Pengesahan Perda ini dinilai sebagai langkah penting dalam memberikan kepastian hukum bagi masyarakat adat sekaligus memperkuat peran mereka dalam pembangunan daerah berbasis nilai dan kearifan lokal.
Rapat Paripurna yang dipimpin Ketua DPRD Kuansing, H. Juprizal, SE, MSi, berlangsung kuorum dengan kehadiran 25 anggota DPRD. Hadir pula Bupati Kuansing, Dr. H. Suhardiman Amby, Forkopimda, Ninik Mamak, serta perwakilan Lembaga Adat Nagori.

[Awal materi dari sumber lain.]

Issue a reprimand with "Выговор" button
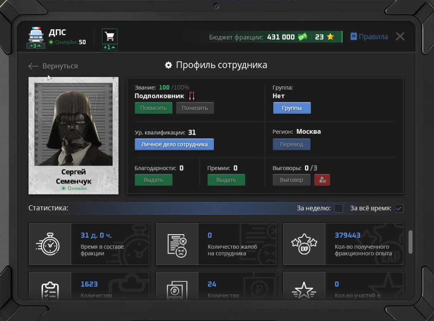Image resolution: width=434 pixels, height=321 pixels. pyautogui.click(x=291, y=180)
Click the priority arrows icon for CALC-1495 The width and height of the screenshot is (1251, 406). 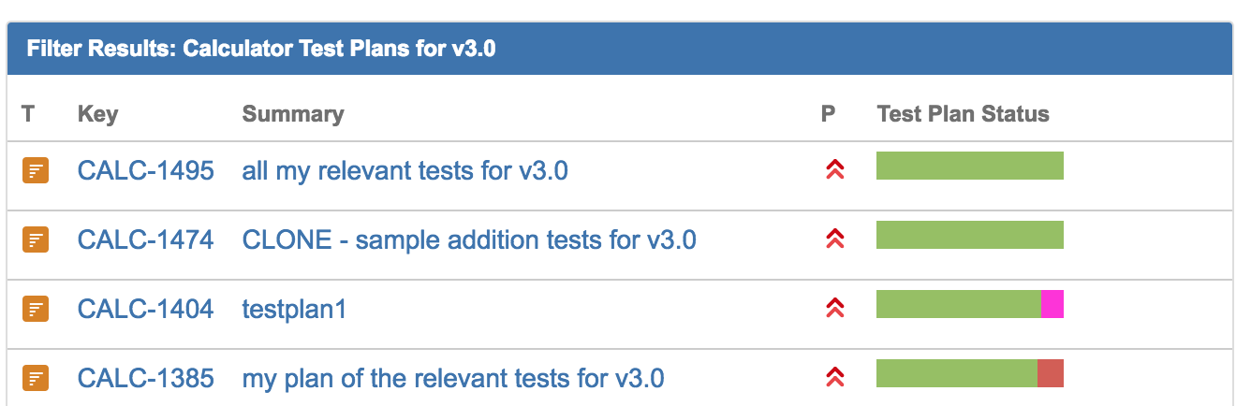pos(834,170)
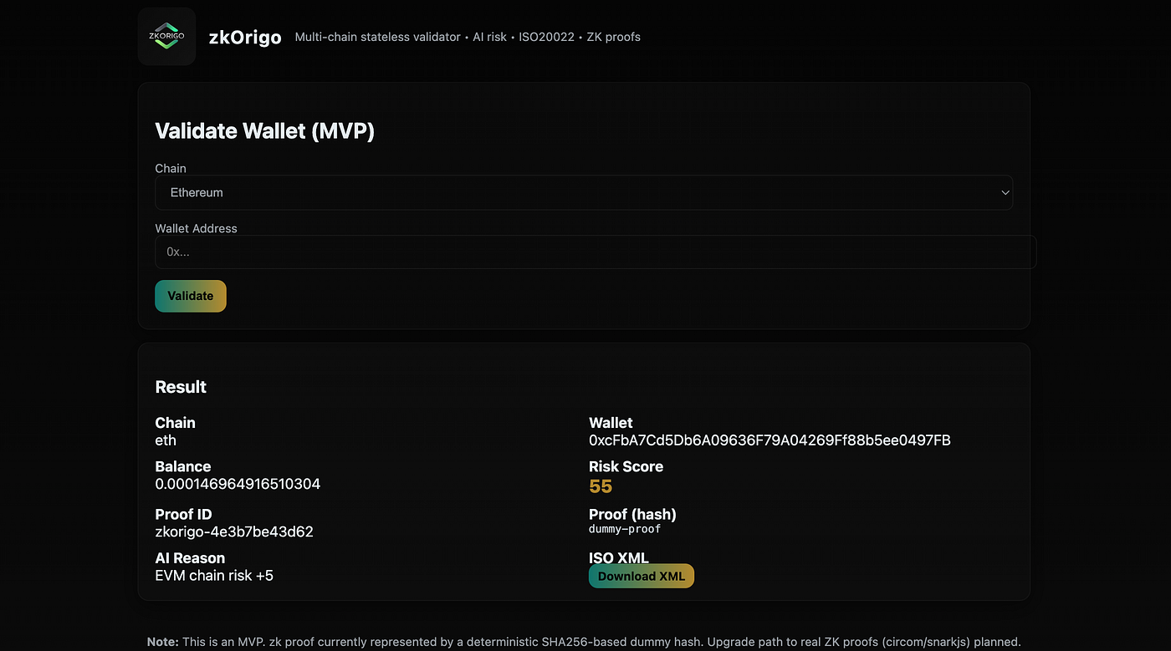Viewport: 1171px width, 651px height.
Task: Focus the Wallet Address input field
Action: point(595,252)
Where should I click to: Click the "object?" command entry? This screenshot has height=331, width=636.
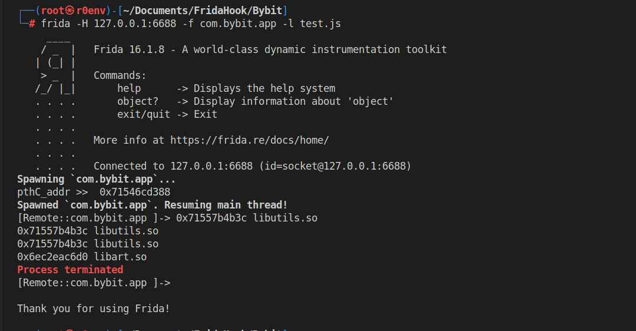tap(138, 101)
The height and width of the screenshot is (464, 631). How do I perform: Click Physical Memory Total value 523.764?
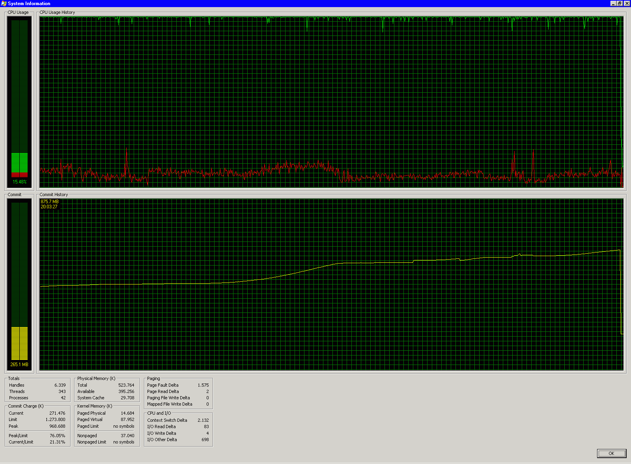coord(126,385)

Ketua Pansus Ranperda MHA, Syafril, ST, menyebutkan bahwa Perda ini disusun melalui proses partisipatif dengan melibatkan pemangku adat dan berbagai pihak terkait, sehingga regulasi yang dihasilkan benar-benar mencerminkan kebutuhan masyarakat adat di Kuansing.
“Perda ini menjadi dasar pengakuan, perlindungan, dan pelibatan aktif masyarakat hukum adat dalam pembangunan daerah,” ujarnya.